Find and Replace Pattern

Problem Description

Given a list of strings words and a string pattern, return a list of words[i] that match pattern. You may return the answer in any order.

A word matches the pattern if there exists a permutation of letters p so that after replacing every letter x in the pattern with p(x), we get the desired word.
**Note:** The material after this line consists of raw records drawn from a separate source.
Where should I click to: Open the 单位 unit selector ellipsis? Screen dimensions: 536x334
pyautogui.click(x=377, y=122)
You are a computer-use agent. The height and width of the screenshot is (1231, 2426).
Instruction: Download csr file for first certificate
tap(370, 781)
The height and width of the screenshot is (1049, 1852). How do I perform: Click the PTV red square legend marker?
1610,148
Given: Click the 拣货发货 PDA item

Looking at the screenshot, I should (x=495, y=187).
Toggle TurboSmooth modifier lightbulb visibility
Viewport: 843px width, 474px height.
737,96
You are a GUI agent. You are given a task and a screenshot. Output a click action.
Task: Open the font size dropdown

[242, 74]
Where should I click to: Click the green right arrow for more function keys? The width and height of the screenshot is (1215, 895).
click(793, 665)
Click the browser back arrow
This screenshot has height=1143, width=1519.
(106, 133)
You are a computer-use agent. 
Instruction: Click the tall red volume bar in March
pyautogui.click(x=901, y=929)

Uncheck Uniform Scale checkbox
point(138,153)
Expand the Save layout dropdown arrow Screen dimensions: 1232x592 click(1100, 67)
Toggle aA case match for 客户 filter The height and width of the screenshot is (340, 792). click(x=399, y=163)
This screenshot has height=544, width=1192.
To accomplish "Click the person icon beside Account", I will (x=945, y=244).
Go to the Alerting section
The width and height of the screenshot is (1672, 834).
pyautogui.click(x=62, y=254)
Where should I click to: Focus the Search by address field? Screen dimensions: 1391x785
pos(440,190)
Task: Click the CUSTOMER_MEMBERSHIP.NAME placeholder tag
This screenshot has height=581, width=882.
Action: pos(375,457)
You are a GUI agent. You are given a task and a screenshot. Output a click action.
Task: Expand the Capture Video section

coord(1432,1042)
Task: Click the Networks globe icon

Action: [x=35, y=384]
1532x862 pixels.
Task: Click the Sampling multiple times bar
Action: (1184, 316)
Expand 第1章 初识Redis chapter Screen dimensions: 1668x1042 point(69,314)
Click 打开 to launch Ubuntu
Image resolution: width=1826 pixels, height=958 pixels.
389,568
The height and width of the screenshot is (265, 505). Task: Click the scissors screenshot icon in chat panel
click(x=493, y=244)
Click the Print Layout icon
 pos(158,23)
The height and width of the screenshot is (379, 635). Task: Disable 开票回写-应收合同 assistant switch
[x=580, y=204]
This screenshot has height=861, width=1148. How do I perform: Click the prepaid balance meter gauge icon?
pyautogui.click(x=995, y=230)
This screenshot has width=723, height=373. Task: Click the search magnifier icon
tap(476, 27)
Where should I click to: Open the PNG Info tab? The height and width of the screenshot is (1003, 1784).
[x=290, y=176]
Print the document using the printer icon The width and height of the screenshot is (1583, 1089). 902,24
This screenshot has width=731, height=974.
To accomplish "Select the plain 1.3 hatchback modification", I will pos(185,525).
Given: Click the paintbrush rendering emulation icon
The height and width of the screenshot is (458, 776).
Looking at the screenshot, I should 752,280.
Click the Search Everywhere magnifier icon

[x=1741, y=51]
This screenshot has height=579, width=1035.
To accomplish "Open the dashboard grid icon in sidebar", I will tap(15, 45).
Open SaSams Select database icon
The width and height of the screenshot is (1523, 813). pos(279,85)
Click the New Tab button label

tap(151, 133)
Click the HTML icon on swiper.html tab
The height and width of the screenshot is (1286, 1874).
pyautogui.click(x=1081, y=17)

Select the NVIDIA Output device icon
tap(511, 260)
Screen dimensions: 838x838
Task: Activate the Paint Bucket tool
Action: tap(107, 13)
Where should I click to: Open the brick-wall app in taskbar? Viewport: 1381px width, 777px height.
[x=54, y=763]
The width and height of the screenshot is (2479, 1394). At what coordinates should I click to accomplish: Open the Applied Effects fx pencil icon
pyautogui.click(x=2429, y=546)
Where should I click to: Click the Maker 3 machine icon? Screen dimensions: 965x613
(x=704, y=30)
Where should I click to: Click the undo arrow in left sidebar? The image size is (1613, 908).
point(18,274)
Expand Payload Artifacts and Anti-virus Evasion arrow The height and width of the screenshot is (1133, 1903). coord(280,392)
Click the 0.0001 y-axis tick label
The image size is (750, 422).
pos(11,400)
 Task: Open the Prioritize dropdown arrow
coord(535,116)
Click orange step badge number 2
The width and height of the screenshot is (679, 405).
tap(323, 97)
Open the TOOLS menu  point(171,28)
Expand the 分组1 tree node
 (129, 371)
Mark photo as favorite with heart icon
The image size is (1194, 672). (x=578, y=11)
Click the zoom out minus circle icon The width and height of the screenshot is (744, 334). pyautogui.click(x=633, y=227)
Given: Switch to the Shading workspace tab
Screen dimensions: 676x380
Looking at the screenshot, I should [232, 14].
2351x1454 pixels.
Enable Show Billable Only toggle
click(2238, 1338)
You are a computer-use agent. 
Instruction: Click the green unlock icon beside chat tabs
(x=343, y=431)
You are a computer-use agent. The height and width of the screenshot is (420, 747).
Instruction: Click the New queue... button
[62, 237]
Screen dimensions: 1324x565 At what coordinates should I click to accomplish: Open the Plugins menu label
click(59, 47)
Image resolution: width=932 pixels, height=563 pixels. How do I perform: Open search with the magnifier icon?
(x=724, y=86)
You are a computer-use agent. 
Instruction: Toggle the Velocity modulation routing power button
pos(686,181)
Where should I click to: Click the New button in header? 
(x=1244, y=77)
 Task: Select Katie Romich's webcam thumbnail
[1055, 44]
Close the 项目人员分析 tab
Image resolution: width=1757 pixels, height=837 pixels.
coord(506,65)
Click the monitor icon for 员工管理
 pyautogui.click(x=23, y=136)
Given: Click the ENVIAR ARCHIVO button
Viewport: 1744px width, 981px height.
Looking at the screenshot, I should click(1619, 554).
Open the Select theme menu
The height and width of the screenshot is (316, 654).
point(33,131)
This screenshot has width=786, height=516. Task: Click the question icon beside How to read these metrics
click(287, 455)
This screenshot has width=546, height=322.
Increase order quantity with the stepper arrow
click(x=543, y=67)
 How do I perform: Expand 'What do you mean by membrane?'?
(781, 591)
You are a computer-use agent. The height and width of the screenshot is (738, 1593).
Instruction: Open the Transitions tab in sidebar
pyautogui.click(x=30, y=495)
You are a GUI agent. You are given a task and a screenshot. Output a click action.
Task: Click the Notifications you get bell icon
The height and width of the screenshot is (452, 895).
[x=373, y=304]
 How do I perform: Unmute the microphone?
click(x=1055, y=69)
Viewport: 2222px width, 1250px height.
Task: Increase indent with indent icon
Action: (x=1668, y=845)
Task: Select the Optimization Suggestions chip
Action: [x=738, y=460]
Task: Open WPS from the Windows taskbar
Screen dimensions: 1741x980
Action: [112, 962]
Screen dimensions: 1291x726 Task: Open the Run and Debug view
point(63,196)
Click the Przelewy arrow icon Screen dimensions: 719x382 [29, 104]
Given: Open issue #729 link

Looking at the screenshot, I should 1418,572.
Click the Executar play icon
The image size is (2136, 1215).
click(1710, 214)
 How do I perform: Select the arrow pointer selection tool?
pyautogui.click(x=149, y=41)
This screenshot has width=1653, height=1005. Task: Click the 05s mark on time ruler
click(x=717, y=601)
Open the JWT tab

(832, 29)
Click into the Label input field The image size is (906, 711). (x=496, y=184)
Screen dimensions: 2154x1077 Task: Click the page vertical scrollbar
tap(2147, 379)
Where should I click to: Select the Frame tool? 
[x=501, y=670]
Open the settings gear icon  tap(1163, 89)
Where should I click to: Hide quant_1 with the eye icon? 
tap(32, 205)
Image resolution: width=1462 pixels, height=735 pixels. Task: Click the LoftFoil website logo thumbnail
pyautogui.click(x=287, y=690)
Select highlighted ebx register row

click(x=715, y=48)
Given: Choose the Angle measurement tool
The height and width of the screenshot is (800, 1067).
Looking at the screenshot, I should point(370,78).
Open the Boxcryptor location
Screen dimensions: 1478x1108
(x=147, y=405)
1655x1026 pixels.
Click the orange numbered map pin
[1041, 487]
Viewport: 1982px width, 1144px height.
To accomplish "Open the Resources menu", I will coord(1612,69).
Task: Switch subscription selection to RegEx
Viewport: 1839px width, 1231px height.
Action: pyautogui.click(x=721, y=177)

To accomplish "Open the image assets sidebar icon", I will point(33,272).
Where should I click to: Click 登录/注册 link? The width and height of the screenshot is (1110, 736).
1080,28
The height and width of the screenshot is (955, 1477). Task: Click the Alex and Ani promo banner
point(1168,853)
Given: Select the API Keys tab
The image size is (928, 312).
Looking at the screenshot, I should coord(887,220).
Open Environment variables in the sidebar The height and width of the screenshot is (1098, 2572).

Recall that a permutation of letters is a bijection from letters to letters: every letter maps to another letter, and no two letters map to the same letter.

Example 1

• Input: words = ["abc","deq","mee","aqq","dkd","ccc"], pattern = "abb"
• Output: ["mee","aqq"]
• Explanation: "mee" matches the pattern because there is a permutation {a -> m, b -> e, ...}. "ccc" does not match the pattern because {a -> c, b -> c, ...} is not a permutation, since a and b map to the same letter.

Constraints

• 1 <= pattern.length <= 20
• 1 <= words.length <= 50

Approach

This solution uses a HashMap (hp1) to map characters from the pattern and each word to unique integers based on their first occurrence order. It constructs a transformed string (res) for the pattern by assigning unique integers to each character based on their first appearance. Then, it checks each word (str) against this transformed pattern (res). If a word matches the pattern transformation, it is added to the result list (al).

Java

class Solution {
    public List<String> findAndReplacePattern(String[] words, String pattern) {
        List<String> al = new ArrayList();
        int count1=0;
        HashMap<Character,Integer> hp1 = new HashMap();
        String res="";
        for(int i=0;i<pattern.length();i++){
            if(hp1.containsKey(pattern.charAt(i))){
                    res += ""+hp1.get(pattern.charAt(i));
                }else{
                    count1++;
                    hp1.put(pattern.charAt(i),count1);
                }
                res += ""+hp1.get(pattern.charAt(i));
        }
        for(String str : words){
            String temp1 = "";
            hp1.clear();
            count1=0;
            for(int i=0;i<str.length();i++){
                if(hp1.containsKey(str.charAt(i))){
                    temp1 += ""+hp1.get(str.charAt(i));
                }else{
                    count1++;
                    hp1.put(str.charAt(i),count1);
                }
                temp1 += ""+hp1.get(str.charAt(i));
            }
            if(res.equals(temp1)) al.add(str);
            temp1="";
        }
        return al;
    }
}

• Time Complexity The time complexity is $o(n)$.

• Space Complexity The space complexity is $O(1)$.